──────── Data supplied

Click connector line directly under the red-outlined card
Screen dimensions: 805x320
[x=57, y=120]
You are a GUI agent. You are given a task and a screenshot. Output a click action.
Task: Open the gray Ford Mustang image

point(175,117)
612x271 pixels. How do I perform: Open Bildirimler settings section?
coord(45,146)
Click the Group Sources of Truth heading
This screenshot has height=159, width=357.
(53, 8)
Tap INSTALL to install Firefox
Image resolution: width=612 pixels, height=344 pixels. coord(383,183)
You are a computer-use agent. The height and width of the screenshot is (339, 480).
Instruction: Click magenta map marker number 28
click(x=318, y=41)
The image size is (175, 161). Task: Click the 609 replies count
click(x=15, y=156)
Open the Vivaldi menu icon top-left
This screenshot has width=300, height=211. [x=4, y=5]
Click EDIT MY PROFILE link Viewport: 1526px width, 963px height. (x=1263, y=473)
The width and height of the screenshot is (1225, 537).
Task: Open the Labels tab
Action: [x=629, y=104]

────────────────
──────── Data supplied

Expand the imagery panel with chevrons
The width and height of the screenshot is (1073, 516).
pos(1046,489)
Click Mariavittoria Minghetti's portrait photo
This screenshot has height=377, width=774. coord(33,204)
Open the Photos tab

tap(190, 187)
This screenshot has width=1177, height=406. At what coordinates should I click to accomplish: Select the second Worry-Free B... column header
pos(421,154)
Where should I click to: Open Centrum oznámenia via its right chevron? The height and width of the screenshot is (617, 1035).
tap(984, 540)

────────────────
──────── Data supplied

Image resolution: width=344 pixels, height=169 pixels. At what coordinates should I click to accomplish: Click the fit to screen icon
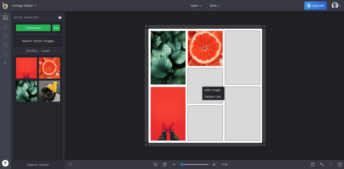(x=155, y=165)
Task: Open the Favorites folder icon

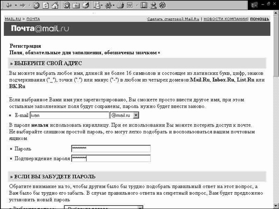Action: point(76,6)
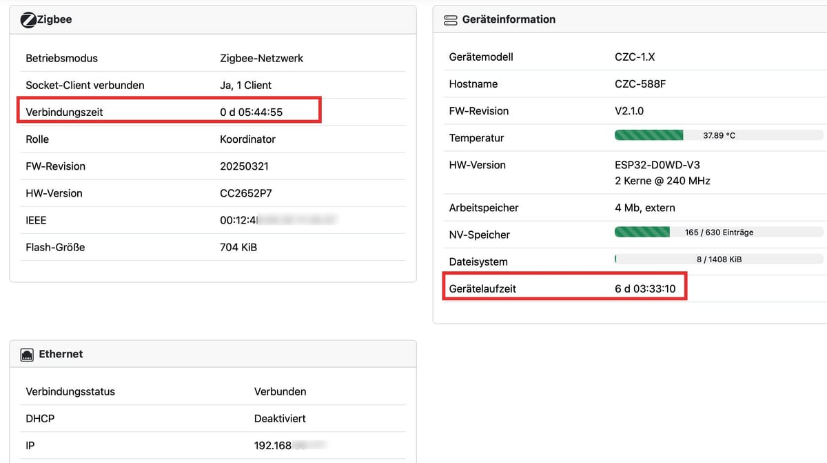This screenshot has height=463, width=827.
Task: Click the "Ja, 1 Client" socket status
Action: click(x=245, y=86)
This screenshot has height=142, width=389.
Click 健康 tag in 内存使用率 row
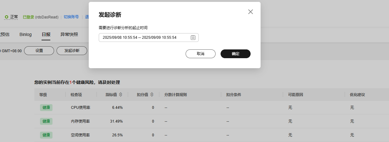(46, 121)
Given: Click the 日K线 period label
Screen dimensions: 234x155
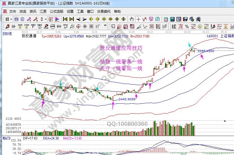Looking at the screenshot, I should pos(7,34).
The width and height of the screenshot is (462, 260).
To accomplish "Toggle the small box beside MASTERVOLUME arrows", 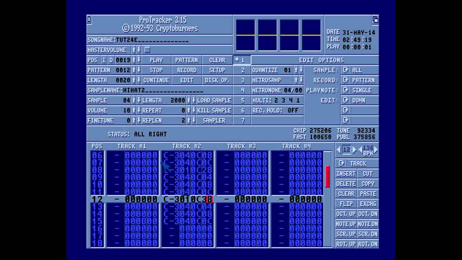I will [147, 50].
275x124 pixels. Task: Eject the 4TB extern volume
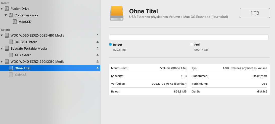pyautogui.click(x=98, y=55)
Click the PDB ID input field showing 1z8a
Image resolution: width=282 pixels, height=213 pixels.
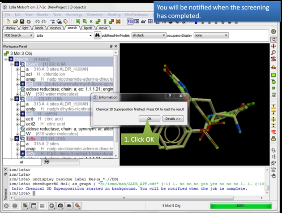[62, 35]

────────────────

§ Directive: Update the rows in the part that opens with the line containing "Click Mariavittoria Minghetti's" and closes with the line containing "pos(421,154)" by replacing "portrait" with "profile" and leaving everything else unchanged. Return only those lines.

§ Answer to the task:
Click Mariavittoria Minghetti's profile photo
This screenshot has height=377, width=774. coord(33,204)
Open the Photos tab

tap(190, 187)
This screenshot has width=1177, height=406. At what coordinates should I click to accomplish: Select the second Worry-Free B... column header
pos(421,154)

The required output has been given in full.